● TRY IT:
Print out every record exactly as it appears.

● Saved entries:

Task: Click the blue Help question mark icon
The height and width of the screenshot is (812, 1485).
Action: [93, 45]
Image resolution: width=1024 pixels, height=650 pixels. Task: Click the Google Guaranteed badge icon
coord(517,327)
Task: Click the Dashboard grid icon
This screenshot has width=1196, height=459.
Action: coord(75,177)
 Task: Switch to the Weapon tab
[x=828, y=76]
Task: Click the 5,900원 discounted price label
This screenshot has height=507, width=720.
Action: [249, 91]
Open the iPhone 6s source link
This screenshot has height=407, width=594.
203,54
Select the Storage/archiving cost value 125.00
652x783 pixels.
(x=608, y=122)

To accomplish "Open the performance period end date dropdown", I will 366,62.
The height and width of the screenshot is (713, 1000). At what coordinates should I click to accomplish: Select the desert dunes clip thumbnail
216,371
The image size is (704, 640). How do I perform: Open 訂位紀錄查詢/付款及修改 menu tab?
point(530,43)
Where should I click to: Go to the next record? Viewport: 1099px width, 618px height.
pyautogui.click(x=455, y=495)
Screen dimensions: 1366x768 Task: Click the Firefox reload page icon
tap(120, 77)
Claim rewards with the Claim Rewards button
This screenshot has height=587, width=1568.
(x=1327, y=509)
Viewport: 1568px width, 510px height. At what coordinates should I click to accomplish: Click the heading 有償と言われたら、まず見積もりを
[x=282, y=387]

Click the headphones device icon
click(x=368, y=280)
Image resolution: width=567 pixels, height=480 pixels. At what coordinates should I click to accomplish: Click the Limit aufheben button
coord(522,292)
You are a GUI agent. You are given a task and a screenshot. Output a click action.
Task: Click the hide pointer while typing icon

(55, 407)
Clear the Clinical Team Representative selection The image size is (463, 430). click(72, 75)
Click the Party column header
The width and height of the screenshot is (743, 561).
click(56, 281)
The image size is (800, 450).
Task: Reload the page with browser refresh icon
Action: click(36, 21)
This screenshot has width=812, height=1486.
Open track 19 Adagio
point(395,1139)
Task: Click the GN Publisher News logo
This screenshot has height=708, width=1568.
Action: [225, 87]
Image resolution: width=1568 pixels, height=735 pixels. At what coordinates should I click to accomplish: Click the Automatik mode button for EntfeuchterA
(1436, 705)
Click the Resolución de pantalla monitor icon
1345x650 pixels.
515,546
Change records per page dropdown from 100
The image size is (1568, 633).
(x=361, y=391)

● TASK SOLUTION:
Task: Click the blue Help question mark icon
The height and width of the screenshot is (812, 1485).
Action: [93, 45]
Image resolution: width=1024 pixels, height=650 pixels. Task: Click the Google Guaranteed badge icon
coord(517,327)
Task: Click the Dashboard grid icon
This screenshot has width=1196, height=459.
Action: coord(75,177)
 Task: Switch to the Weapon tab
[x=828, y=76]
Task: Click the 5,900원 discounted price label
This screenshot has height=507, width=720.
Action: [249, 91]
Open the iPhone 6s source link
This screenshot has height=407, width=594.
203,54
Select the Storage/archiving cost value 125.00
652x783 pixels.
(x=608, y=122)

To accomplish "Open the performance period end date dropdown", I will 366,62.
The height and width of the screenshot is (713, 1000). At what coordinates should I click to accomplish: Select the desert dunes clip thumbnail
216,371
The image size is (704, 640). How do I perform: Open 訂位紀錄查詢/付款及修改 menu tab?
point(530,43)
Where should I click to: Go to the next record? Viewport: 1099px width, 618px height.
pyautogui.click(x=455, y=495)
Screen dimensions: 1366x768 Task: Click the Firefox reload page icon
tap(120, 77)
Claim rewards with the Claim Rewards button
This screenshot has height=587, width=1568.
(x=1327, y=509)
Viewport: 1568px width, 510px height. At what coordinates should I click to accomplish: Click the heading 有償と言われたら、まず見積もりを
[x=282, y=387]

Click the headphones device icon
click(x=368, y=280)
Image resolution: width=567 pixels, height=480 pixels. At what coordinates should I click to accomplish: Click the Limit aufheben button
coord(522,292)
You are a GUI agent. You are given a task and a screenshot. Output a click action.
Task: Click the hide pointer while typing icon

(55, 407)
Clear the Clinical Team Representative selection The image size is (463, 430). click(72, 75)
Click the Party column header
The width and height of the screenshot is (743, 561).
click(56, 281)
The image size is (800, 450).
Task: Reload the page with browser refresh icon
Action: click(36, 21)
This screenshot has width=812, height=1486.
Open track 19 Adagio
point(395,1139)
Task: Click the GN Publisher News logo
This screenshot has height=708, width=1568.
Action: [225, 87]
Image resolution: width=1568 pixels, height=735 pixels. At what coordinates should I click to accomplish: Click the Automatik mode button for EntfeuchterA
(1436, 705)
Click the Resolución de pantalla monitor icon
1345x650 pixels.
515,546
Change records per page dropdown from 100
The image size is (1568, 633).
(x=361, y=391)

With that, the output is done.